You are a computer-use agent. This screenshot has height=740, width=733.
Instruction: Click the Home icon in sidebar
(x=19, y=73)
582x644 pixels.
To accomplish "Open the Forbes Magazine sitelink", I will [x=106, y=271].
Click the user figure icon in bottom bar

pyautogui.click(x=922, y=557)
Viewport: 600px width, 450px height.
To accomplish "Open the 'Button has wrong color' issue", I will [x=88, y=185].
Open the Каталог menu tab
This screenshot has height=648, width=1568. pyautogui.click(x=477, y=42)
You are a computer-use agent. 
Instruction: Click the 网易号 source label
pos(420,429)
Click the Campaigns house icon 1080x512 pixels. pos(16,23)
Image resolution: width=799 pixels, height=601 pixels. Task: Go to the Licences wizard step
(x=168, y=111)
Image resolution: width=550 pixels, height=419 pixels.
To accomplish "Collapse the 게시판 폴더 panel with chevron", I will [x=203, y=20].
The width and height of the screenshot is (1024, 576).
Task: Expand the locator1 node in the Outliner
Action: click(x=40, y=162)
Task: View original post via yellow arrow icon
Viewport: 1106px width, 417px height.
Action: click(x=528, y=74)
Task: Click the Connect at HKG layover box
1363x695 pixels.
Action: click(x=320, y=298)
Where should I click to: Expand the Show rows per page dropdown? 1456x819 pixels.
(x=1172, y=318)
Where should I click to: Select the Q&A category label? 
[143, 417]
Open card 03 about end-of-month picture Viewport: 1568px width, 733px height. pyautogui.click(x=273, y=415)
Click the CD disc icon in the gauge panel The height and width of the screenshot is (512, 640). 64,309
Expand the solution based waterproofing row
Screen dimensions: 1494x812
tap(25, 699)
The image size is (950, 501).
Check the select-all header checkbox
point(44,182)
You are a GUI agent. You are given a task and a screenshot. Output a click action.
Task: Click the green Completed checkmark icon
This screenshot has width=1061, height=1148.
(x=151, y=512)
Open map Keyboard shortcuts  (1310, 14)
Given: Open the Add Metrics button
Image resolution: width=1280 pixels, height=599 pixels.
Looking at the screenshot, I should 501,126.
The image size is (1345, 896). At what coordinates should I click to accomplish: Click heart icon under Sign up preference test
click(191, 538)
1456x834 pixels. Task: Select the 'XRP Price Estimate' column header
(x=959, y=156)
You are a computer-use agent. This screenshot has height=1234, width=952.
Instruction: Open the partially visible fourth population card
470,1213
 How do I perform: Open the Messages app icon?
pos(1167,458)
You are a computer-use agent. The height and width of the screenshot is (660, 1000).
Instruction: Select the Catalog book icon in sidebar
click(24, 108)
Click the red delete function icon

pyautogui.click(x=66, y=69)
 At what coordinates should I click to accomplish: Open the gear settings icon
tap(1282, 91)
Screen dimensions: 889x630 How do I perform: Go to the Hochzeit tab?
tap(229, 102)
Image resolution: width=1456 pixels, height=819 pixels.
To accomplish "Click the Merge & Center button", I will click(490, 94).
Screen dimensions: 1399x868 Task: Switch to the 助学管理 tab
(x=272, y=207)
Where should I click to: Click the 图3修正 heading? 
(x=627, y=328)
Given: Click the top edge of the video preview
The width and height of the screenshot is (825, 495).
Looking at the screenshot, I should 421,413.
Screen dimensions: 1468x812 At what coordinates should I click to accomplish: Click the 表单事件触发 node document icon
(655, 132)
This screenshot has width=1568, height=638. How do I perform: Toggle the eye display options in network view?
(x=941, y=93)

**YOUR OBJECTIVE:** Reproduce the material precisely, including every line.

**PROBLEM SOLUTION:**
You are a computer-use agent. This screenshot has height=740, width=733.
Instruction: Click the Home icon in sidebar
(x=19, y=73)
582x644 pixels.
To accomplish "Open the Forbes Magazine sitelink", I will [x=106, y=271].
Click the user figure icon in bottom bar

pyautogui.click(x=922, y=557)
Viewport: 600px width, 450px height.
To accomplish "Open the 'Button has wrong color' issue", I will [x=88, y=185].
Open the Каталог menu tab
This screenshot has height=648, width=1568. pyautogui.click(x=477, y=42)
You are a computer-use agent. 
Instruction: Click the 网易号 source label
pos(420,429)
Click the Campaigns house icon 1080x512 pixels. pos(16,23)
Image resolution: width=799 pixels, height=601 pixels. Task: Go to the Licences wizard step
(x=168, y=111)
Image resolution: width=550 pixels, height=419 pixels.
To accomplish "Collapse the 게시판 폴더 panel with chevron", I will [x=203, y=20].
The width and height of the screenshot is (1024, 576).
Task: Expand the locator1 node in the Outliner
Action: click(x=40, y=162)
Task: View original post via yellow arrow icon
Viewport: 1106px width, 417px height.
Action: click(x=528, y=74)
Task: Click the Connect at HKG layover box
1363x695 pixels.
Action: click(x=320, y=298)
Where should I click to: Expand the Show rows per page dropdown? 1456x819 pixels.
(x=1172, y=318)
Where should I click to: Select the Q&A category label? 
[143, 417]
Open card 03 about end-of-month picture Viewport: 1568px width, 733px height. pyautogui.click(x=273, y=415)
Click the CD disc icon in the gauge panel The height and width of the screenshot is (512, 640). 64,309
Expand the solution based waterproofing row
Screen dimensions: 1494x812
tap(25, 699)
The image size is (950, 501).
Check the select-all header checkbox
point(44,182)
You are a GUI agent. You are given a task and a screenshot. Output a click action.
Task: Click the green Completed checkmark icon
This screenshot has width=1061, height=1148.
(x=151, y=512)
Open map Keyboard shortcuts  (1310, 14)
Given: Open the Add Metrics button
Image resolution: width=1280 pixels, height=599 pixels.
Looking at the screenshot, I should 501,126.
The image size is (1345, 896). At what coordinates should I click to accomplish: Click heart icon under Sign up preference test
click(191, 538)
1456x834 pixels. Task: Select the 'XRP Price Estimate' column header
(x=959, y=156)
You are a computer-use agent. This screenshot has height=1234, width=952.
Instruction: Open the partially visible fourth population card
470,1213
 How do I perform: Open the Messages app icon?
pos(1167,458)
You are a computer-use agent. The height and width of the screenshot is (660, 1000).
Instruction: Select the Catalog book icon in sidebar
click(24, 108)
Click the red delete function icon

pyautogui.click(x=66, y=69)
 At what coordinates should I click to accomplish: Open the gear settings icon
tap(1282, 91)
Screen dimensions: 889x630 How do I perform: Go to the Hochzeit tab?
tap(229, 102)
Image resolution: width=1456 pixels, height=819 pixels.
To accomplish "Click the Merge & Center button", I will click(490, 94).
Screen dimensions: 1399x868 Task: Switch to the 助学管理 tab
(x=272, y=207)
Where should I click to: Click the 图3修正 heading? 
(x=627, y=328)
Given: Click the top edge of the video preview
The width and height of the screenshot is (825, 495).
Looking at the screenshot, I should 421,413.
Screen dimensions: 1468x812 At what coordinates should I click to accomplish: Click the 表单事件触发 node document icon
(655, 132)
This screenshot has width=1568, height=638. How do I perform: Toggle the eye display options in network view?
(x=941, y=93)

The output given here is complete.